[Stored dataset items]
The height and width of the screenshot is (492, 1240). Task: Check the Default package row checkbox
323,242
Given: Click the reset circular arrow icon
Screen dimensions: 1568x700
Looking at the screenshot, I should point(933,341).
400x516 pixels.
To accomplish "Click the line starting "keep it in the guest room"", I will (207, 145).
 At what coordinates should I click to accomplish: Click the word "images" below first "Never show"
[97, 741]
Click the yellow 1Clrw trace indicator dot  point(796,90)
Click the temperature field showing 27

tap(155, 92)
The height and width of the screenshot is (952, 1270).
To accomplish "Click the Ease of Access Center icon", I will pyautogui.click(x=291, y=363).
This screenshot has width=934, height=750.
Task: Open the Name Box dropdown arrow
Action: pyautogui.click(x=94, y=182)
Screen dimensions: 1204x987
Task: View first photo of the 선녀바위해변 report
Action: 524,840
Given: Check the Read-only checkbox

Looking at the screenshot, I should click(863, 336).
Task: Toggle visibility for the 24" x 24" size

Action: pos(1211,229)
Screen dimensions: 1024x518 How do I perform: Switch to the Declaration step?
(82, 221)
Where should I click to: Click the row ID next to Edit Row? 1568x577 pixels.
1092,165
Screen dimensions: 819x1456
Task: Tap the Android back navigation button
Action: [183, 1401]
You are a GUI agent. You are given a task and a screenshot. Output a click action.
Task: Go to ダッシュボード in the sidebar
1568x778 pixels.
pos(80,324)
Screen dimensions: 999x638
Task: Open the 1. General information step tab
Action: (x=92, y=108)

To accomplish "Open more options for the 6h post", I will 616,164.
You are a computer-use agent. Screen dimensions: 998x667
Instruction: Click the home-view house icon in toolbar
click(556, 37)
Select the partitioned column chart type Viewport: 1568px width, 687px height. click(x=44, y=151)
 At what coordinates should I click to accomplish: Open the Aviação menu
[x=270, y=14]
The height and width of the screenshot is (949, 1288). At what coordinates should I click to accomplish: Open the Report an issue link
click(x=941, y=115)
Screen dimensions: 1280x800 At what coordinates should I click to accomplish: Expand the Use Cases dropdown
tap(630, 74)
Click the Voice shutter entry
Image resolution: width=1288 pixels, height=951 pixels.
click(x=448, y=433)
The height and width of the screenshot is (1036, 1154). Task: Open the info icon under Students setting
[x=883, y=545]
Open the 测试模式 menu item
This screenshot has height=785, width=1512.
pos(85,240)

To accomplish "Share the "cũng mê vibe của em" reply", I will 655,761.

=== TASK BRIEF ===
Copy out every line of the material above word for word.

=== COMPLETE RESPONSE ===
The height and width of the screenshot is (492, 1240). Task: Check the Default package row checkbox
323,242
Given: Click the reset circular arrow icon
Screen dimensions: 1568x700
Looking at the screenshot, I should point(933,341).
400x516 pixels.
To accomplish "Click the line starting "keep it in the guest room"", I will (207, 145).
 At what coordinates should I click to accomplish: Click the word "images" below first "Never show"
[97, 741]
Click the yellow 1Clrw trace indicator dot  point(796,90)
Click the temperature field showing 27

tap(155, 92)
The height and width of the screenshot is (952, 1270).
To accomplish "Click the Ease of Access Center icon", I will pyautogui.click(x=291, y=363).
This screenshot has width=934, height=750.
Task: Open the Name Box dropdown arrow
Action: pyautogui.click(x=94, y=182)
Screen dimensions: 1204x987
Task: View first photo of the 선녀바위해변 report
Action: 524,840
Given: Check the Read-only checkbox

Looking at the screenshot, I should click(863, 336).
Task: Toggle visibility for the 24" x 24" size

Action: pos(1211,229)
Screen dimensions: 1024x518 How do I perform: Switch to the Declaration step?
(82, 221)
Where should I click to: Click the row ID next to Edit Row? 1568x577 pixels.
1092,165
Screen dimensions: 819x1456
Task: Tap the Android back navigation button
Action: [183, 1401]
You are a GUI agent. You are given a task and a screenshot. Output a click action.
Task: Go to ダッシュボード in the sidebar
1568x778 pixels.
pos(80,324)
Screen dimensions: 999x638
Task: Open the 1. General information step tab
Action: (x=92, y=108)

To accomplish "Open more options for the 6h post", I will 616,164.
You are a computer-use agent. Screen dimensions: 998x667
Instruction: Click the home-view house icon in toolbar
click(556, 37)
Select the partitioned column chart type Viewport: 1568px width, 687px height. click(x=44, y=151)
 At what coordinates should I click to accomplish: Open the Aviação menu
[x=270, y=14]
The height and width of the screenshot is (949, 1288). At what coordinates should I click to accomplish: Open the Report an issue link
click(x=941, y=115)
Screen dimensions: 1280x800 At what coordinates should I click to accomplish: Expand the Use Cases dropdown
tap(630, 74)
Click the Voice shutter entry
Image resolution: width=1288 pixels, height=951 pixels.
click(x=448, y=433)
The height and width of the screenshot is (1036, 1154). Task: Open the info icon under Students setting
[x=883, y=545]
Open the 测试模式 menu item
This screenshot has height=785, width=1512.
pos(85,240)

To accomplish "Share the "cũng mê vibe của em" reply", I will 655,761.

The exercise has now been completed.